This README tries to document whatever steps are necessary to get the autospotting application up and running.
Autospotting is a tool meant to automate the handling of EC2 spot instances on Amazon AWS EC2.
The goal is to allow the user to achieve significant savings, often in the range of 80% off the AWS EC2 bill, in a way that maximizes the availability in the event of spot market fluctuations of certain instance types in certain availability zones, that trigger termination of spot instances.
Once enabled on an AutoScaling group, it is gradually replacing all the on-demand instances belonging to the group with compatible but cheaper spot instances. The replacements are done using the relatively new Detach/Attach actions supported by the AutoScaling API. A new compatible spot instance is launched, and after a while, at least as much as the group's grace period, it will be attached to the group, while at the same time an on-demand instance is detached from the group and terminated.
When assessing the compatibility, it takes into account the hardware specs, such as CPU cores, RAM size, instance store volumes and size, as well as the supported virtualization types (HVM or PV). The new spot instance type is usually a few times cheaper than the original instance type, while also often providing more computing capacity. The new instance is also configured to execute the same user data script as the original instance, so from a functionality perspective it should be indistinguishable from other instances in the group.
When replacing multiple instances in a group, the algorithm tries to use a wide variety of instance types, in order to reduce the probability of simultaneous failures that may impact the availability of the group.
When deployed, the software consists on a number of resources running across multiple Amazon AWS accounts, mostly created automatically with CloudFormation:
- deployed in the CloudProwess AWS account, only because it is easier to configure against a fixed topic ID
- It was configured generate a CloudWatch event every 5 minutes, which is then sent to the SNS topic
- It has enough IAM permissions to allow anyone to attach to the topic.
-
AWS Lambda function deployed in the user's AWS account, entirely configured by CloudFormation.
-
Currently written in node.js because Python was not available, may be rewritten/replaced at some point once AWS implements native support for golang.
-
out of the box it has assigned IAM role and policy with enough permissions to call various AWS services within the customer's account, without the need of passing any explicit AWS credentials or access keys.
-
It is connected to the event generator topic. Messages sent to the topic trigger its execution, and the topic generates these every 5 minutes.
-
Here is how it reacts on the event that it was given: It downloads and executes the agent code(a golang binary), stored in S3 and served through a CloudFront distribution, in order to be able to replace the agent binary without customer's intervention for continuous delivery purposes.
-
The agent is given all the data generated in the event that triggered the current execution of the function. At the moment the data is written to a pair of JSON files created in /tmp, passed as command line arguments, read and parsed by the agent binary at runtime.
-
The agent implements code able to handle the events.
-
golang binary that gets called from the autospotting-lambda function
-
small size, it is stripped and compressed with goupx, then uploaded to S3
-
Can react on the SNS events that may trigger its execution
-
The spot instances are created by duplicating the launch configuration of the currently running on-demand instances, only by adding a spot bid price attribute.
-
The bid price is set to the on-demand price of the instances configured initially on the AutoScaling group.
-
The new launch configuration may also have a different instance type, determined based on compatibility with the original instance type, considering also how much redundancy we need to have in placein the current availability zone, in order to survive instance termination when outbid for a certain instance type.

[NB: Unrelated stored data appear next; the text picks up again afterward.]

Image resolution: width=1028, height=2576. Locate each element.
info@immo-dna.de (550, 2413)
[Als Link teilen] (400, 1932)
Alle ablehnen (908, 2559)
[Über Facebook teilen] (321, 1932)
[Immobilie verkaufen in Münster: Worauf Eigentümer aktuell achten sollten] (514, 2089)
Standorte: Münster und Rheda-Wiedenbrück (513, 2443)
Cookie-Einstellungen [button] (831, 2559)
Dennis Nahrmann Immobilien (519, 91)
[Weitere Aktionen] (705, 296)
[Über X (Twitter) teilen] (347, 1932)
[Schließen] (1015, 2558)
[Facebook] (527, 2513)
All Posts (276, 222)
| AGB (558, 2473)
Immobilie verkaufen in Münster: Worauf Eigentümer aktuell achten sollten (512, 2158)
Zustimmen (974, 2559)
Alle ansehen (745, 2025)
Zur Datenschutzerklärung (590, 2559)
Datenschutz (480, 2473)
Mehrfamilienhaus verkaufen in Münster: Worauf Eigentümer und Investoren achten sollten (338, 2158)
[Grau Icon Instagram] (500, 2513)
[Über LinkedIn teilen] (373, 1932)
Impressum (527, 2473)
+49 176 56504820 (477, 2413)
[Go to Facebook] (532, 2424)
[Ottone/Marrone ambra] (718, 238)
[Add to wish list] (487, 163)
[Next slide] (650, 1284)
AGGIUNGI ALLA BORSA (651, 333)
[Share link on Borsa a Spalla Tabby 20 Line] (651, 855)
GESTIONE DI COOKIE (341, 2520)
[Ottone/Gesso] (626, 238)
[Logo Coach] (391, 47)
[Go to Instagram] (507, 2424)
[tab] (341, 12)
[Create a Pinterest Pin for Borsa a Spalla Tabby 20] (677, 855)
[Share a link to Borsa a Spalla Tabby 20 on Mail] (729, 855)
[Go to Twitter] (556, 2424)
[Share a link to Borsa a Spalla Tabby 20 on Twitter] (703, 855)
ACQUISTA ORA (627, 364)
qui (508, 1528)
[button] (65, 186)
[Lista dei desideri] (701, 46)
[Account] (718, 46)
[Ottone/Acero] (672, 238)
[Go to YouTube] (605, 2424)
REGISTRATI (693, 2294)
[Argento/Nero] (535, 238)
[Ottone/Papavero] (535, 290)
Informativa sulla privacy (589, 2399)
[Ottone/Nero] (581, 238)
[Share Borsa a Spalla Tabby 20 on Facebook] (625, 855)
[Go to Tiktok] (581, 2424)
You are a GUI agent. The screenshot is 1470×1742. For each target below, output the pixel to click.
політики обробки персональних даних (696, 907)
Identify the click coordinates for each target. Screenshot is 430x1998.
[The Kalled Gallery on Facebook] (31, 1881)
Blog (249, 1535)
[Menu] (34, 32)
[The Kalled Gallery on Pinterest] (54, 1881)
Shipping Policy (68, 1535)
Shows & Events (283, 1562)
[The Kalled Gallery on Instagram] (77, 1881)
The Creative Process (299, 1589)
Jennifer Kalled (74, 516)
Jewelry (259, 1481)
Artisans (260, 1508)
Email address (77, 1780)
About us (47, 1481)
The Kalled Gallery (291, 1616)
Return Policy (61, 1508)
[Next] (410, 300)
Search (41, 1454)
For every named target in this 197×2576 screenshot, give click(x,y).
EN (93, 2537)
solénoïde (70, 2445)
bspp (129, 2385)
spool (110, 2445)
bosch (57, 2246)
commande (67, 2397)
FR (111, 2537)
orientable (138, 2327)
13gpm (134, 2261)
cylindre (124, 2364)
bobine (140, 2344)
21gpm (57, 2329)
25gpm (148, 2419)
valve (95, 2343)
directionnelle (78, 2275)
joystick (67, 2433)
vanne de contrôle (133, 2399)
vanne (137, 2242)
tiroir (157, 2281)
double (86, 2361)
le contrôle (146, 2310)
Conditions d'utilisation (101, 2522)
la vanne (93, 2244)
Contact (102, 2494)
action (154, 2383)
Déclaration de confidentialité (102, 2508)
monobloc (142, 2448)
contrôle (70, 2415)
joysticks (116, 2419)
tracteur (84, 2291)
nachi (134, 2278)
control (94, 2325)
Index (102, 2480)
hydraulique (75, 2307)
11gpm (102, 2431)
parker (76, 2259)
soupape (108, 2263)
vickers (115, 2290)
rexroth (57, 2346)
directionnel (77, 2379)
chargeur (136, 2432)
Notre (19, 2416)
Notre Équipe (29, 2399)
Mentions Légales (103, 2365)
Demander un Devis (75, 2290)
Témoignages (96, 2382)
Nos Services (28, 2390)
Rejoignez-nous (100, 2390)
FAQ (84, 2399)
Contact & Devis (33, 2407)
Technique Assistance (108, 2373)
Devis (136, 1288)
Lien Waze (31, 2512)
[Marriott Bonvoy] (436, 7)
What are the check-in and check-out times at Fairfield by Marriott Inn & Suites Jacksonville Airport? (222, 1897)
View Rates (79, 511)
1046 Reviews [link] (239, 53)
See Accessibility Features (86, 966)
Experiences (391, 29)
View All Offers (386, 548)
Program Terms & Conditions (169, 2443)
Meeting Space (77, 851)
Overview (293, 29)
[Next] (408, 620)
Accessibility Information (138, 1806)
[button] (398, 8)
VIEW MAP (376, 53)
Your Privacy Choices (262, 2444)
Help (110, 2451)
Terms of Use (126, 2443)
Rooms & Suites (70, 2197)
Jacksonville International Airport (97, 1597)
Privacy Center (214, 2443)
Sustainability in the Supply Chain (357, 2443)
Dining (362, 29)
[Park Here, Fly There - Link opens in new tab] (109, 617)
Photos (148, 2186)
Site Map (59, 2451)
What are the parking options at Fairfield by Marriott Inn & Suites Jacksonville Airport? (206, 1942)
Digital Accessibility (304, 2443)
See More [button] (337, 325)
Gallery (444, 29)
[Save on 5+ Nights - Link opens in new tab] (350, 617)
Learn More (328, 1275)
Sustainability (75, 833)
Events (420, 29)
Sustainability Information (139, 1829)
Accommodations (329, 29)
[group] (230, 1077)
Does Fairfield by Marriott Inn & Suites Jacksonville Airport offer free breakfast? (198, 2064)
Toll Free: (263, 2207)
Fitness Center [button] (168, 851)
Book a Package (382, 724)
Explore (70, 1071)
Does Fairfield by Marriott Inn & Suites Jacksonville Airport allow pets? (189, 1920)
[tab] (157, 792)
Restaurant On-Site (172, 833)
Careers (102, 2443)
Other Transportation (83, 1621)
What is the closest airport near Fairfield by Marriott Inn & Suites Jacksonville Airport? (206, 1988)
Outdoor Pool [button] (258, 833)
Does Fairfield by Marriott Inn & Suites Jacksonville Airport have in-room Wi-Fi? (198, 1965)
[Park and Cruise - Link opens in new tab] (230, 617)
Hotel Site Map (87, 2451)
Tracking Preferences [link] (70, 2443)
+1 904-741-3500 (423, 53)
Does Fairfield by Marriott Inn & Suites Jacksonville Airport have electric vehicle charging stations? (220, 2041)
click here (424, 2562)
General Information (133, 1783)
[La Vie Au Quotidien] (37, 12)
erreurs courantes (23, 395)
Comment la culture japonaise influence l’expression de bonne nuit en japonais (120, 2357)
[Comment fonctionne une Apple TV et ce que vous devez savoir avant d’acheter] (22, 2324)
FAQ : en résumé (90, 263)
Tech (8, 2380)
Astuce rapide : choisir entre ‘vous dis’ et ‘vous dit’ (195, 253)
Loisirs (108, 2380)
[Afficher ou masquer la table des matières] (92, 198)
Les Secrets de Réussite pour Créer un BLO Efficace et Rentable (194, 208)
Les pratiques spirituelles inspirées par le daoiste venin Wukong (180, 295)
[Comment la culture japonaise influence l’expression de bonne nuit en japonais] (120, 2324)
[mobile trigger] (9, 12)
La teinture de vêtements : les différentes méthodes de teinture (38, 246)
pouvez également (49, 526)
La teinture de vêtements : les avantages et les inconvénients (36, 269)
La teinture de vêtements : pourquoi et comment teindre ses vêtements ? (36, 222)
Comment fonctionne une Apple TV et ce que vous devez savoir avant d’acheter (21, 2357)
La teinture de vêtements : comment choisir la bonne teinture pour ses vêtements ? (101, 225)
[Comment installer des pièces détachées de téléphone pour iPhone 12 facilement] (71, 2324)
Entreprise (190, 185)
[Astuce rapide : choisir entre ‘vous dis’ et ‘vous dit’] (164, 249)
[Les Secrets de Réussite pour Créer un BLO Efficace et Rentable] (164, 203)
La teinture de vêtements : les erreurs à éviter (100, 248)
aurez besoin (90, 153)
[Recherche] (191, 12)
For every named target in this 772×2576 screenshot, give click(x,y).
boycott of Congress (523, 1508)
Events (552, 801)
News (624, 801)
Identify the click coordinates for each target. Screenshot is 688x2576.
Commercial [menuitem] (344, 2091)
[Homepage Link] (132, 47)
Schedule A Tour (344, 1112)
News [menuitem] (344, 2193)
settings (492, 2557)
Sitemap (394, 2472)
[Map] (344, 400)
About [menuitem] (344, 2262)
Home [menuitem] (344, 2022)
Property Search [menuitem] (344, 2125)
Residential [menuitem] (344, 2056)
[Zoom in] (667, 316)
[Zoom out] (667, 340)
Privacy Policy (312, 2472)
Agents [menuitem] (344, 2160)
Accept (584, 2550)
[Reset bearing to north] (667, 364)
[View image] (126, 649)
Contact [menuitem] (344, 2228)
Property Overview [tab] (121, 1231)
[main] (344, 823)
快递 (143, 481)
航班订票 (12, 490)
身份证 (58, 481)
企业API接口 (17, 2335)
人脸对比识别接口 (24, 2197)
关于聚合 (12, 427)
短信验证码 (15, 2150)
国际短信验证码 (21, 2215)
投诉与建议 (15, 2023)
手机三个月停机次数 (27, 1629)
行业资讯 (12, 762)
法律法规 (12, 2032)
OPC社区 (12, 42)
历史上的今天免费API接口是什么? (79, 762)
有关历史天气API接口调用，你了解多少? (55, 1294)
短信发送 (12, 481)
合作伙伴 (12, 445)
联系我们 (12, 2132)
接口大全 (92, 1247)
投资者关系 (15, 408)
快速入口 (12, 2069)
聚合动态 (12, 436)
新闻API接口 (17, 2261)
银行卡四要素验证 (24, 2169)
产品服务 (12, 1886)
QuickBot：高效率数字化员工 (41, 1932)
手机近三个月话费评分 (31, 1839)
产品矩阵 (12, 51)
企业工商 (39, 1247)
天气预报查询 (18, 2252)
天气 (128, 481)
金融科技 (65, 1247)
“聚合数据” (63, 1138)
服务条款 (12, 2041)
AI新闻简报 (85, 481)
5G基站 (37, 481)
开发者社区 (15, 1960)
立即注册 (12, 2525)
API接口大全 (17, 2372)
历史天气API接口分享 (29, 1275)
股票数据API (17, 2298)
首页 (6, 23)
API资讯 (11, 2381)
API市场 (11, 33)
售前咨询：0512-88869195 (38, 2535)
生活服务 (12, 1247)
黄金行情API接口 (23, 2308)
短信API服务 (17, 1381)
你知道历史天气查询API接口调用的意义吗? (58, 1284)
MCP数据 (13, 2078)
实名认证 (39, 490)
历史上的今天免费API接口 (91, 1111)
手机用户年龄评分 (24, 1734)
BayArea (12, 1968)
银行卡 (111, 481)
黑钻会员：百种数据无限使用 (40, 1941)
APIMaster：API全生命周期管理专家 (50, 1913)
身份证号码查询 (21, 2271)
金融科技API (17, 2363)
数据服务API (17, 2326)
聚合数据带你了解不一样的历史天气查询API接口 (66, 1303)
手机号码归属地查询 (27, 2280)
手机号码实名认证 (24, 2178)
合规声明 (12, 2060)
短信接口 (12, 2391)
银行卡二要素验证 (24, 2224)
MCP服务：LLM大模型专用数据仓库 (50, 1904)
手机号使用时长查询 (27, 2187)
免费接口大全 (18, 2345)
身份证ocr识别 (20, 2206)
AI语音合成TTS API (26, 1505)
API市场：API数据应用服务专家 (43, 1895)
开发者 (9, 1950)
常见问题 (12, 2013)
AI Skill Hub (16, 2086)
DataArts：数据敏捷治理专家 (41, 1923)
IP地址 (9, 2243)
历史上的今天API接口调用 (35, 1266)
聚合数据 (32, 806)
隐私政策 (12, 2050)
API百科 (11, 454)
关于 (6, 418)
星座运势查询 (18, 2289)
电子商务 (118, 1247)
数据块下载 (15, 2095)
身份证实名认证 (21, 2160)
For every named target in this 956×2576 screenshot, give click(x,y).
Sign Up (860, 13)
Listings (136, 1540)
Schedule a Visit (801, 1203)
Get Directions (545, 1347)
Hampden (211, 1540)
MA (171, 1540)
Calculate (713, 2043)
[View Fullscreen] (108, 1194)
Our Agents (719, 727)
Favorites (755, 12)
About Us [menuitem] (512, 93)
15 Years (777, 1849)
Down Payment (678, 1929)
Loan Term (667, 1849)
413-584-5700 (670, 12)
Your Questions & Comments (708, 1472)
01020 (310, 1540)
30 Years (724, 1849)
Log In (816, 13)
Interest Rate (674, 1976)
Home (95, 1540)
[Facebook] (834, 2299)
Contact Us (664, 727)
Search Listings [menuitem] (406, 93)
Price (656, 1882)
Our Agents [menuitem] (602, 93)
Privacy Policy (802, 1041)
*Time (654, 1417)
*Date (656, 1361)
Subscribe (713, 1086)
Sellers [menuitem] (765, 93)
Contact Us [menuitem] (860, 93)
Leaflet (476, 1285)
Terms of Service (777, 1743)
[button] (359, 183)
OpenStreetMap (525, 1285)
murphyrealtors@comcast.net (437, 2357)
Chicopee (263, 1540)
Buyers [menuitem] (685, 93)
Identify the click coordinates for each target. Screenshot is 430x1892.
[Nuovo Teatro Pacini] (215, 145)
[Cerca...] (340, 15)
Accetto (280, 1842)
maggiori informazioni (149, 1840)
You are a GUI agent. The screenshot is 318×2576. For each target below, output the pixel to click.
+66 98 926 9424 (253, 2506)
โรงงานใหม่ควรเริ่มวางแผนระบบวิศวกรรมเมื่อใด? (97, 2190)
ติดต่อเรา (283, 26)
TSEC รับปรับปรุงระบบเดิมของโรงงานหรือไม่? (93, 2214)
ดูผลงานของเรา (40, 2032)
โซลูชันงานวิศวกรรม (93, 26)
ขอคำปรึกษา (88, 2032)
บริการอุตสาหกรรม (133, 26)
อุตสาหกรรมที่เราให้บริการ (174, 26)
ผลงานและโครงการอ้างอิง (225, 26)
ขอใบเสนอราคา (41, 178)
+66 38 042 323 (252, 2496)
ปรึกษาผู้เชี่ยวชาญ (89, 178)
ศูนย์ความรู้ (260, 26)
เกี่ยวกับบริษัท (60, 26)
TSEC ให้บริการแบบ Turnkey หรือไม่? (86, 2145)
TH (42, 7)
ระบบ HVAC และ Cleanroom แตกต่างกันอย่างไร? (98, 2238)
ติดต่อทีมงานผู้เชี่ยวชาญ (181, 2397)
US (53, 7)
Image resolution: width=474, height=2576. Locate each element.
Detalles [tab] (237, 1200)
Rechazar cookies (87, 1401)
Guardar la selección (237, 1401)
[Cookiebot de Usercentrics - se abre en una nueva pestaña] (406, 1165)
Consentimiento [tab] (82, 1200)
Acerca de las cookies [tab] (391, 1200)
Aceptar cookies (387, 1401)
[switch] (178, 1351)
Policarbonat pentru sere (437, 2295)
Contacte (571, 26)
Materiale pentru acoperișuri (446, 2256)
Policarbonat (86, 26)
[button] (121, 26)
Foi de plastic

- lightweight golang binary that may later get injected in the user_data script of the newly launched spot instances.
- periodically polls the metadata service for instance termination notifications
- in the event of a termination notification set in the metadata of the current instance, it may trigger an execution of the lambda function by sending a message to the SNS topic
- after a while since the spot instance was started, it sends another type of message to the SNS topic, so that we can now terminate an on-demand instance that was replaced by a spot one so it is no longer needed.
- You will need an AWS account where to run this function. AWS provides free tier where you can run Lambda for free as long as the code doesn't run continuously (1M GB*s/month). EC2 is free for the first year when using micro instances. Micro spot instances cost around $3/month, charged on a hourly basis.
The CloudFormation stacks can be easier launched, we recommend to use the clouds tool, which can be installed as a ruby gem: gem install clouds
We have very limited test coverage, abut we're working on improving it.
- You need to have an AWS profile configured, or also have the secret keys in the environment.
- Most directories contain Makefiles which have multiple targets for compiling the various components.
- There are also targets for packaging and uploading Lambda code to S3, etc.
- CloudFormation stacks can be launched with the clouds tool.
- Please consider writing tests, we have very little coverage and we need to have it improved.
- Code review: please create pull requests.